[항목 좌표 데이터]
:::::

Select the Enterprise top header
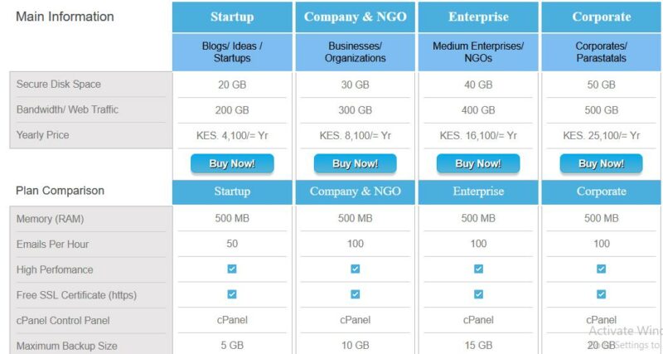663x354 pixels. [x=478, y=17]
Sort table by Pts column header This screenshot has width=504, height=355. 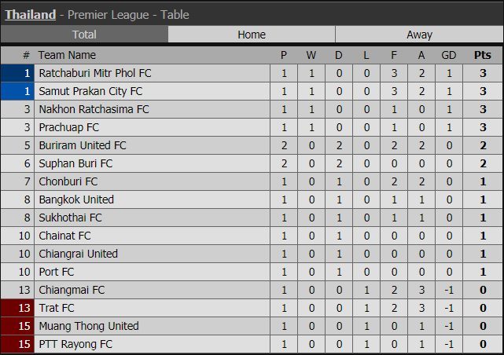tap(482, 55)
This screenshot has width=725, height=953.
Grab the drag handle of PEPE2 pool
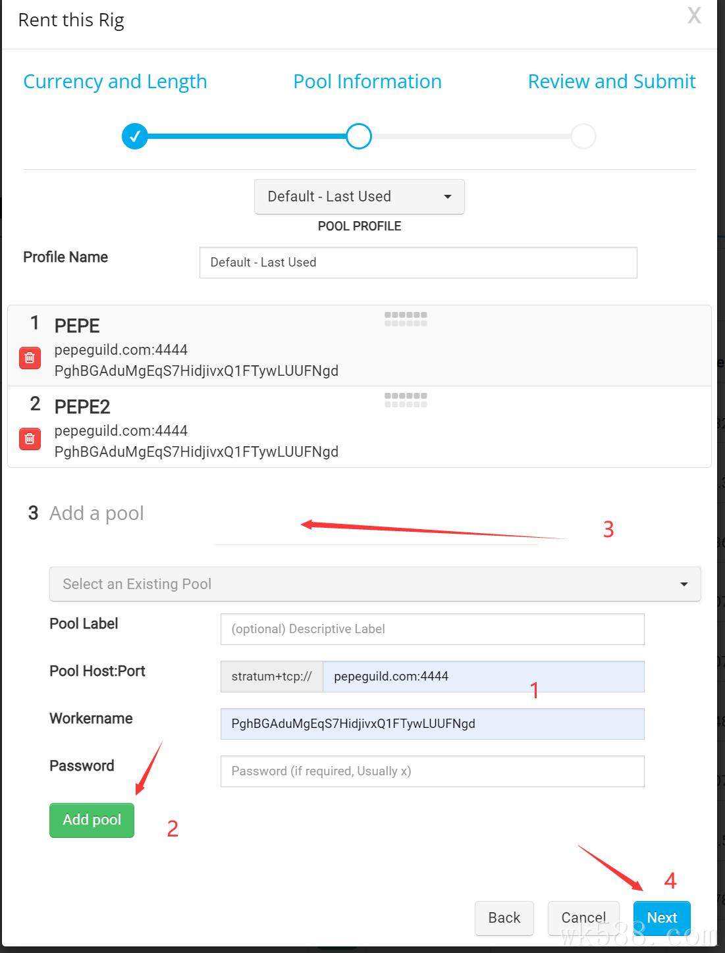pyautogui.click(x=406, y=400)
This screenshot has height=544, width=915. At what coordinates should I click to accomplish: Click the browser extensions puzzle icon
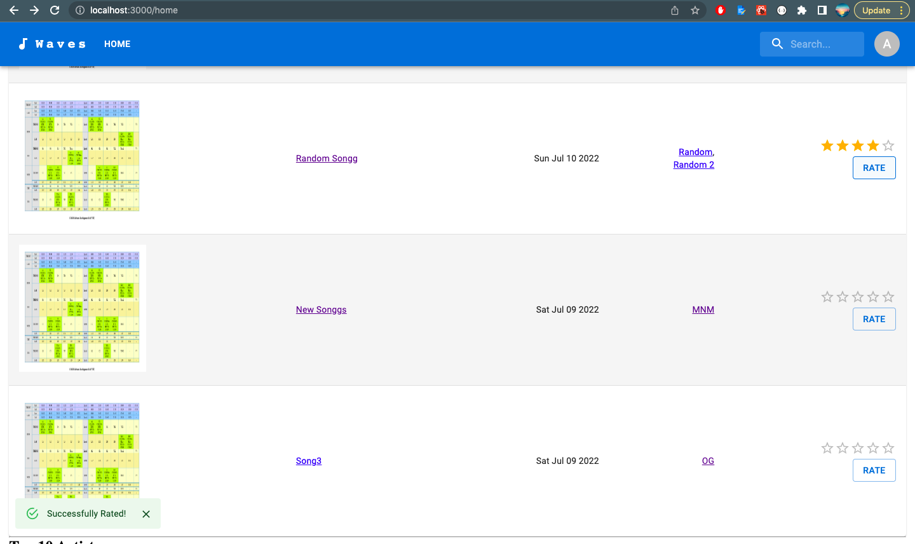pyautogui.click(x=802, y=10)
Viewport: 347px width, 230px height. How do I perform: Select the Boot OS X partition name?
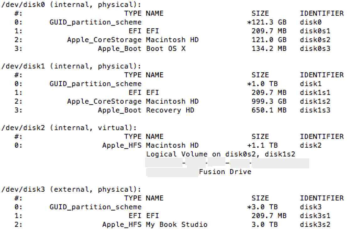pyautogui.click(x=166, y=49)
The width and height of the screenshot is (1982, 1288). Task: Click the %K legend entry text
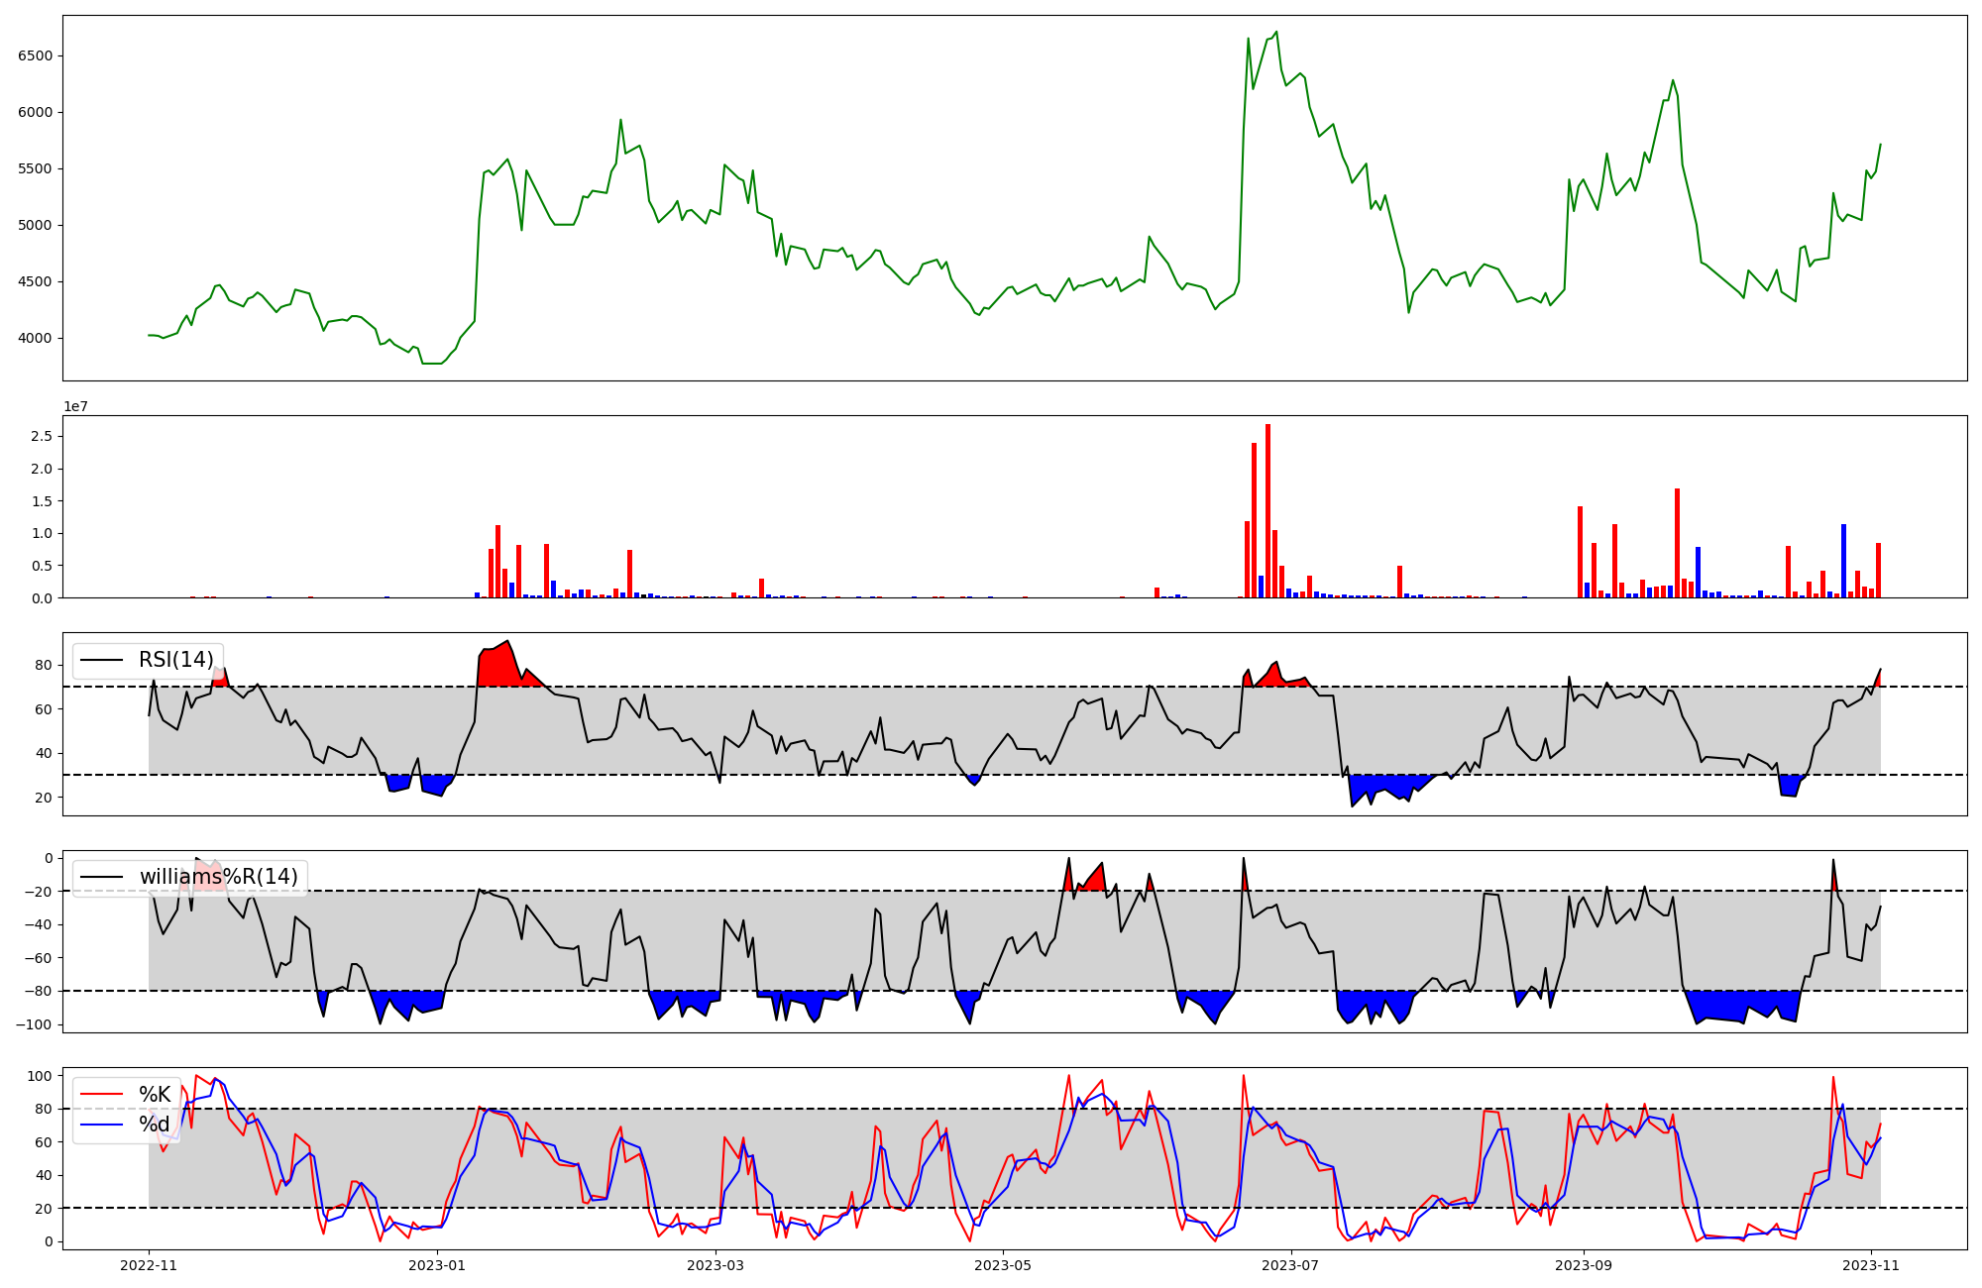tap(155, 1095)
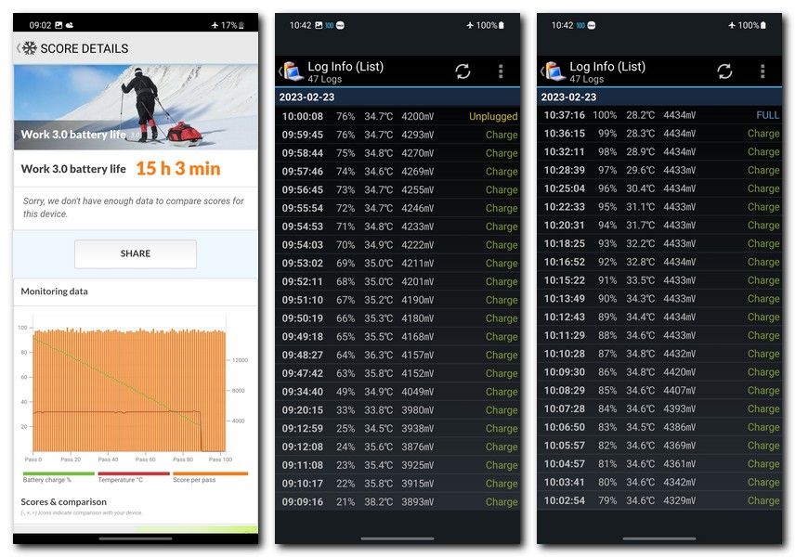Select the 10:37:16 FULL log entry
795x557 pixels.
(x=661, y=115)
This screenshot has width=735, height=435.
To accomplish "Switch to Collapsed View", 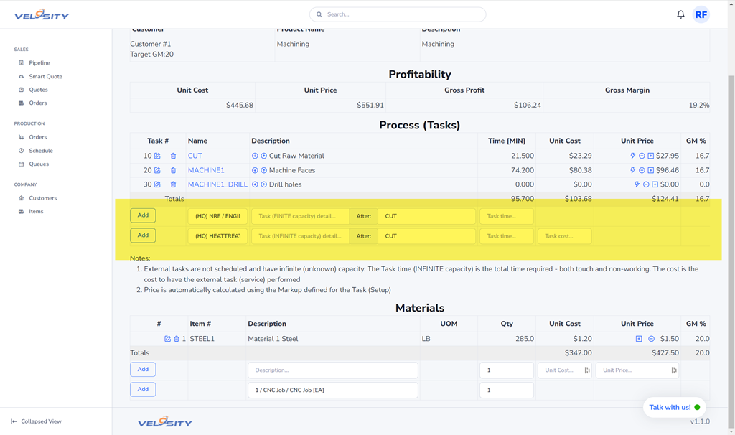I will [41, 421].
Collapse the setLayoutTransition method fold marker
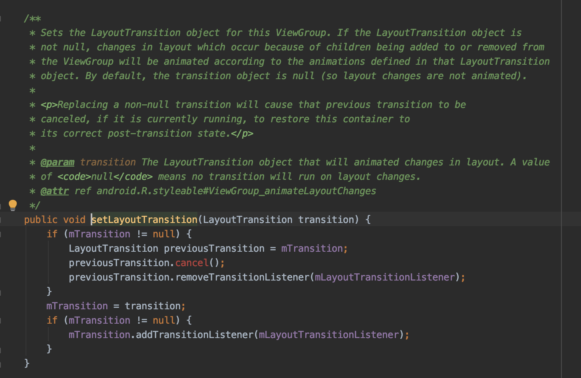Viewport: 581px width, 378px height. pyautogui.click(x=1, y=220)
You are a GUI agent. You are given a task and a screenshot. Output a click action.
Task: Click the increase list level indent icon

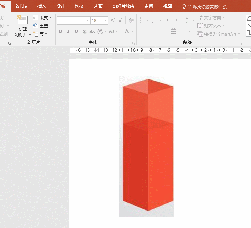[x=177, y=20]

:::::

» **과제 설명**: "You are a GUI" 문구가 있는 줄에서 시작해 자료의 마지막 줄까지, 요청도 빠짐없이 포함해 다시 적되 답에 나온 좌표의 숫자마다 91을 더해 옮기세요. 그림은 답에 넣지 마세요.

» **예상 답안**:
You are a GUI agent. You are given a task and a screenshot. Output a click action.
Task: Click the increase list level indent icon

[x=268, y=111]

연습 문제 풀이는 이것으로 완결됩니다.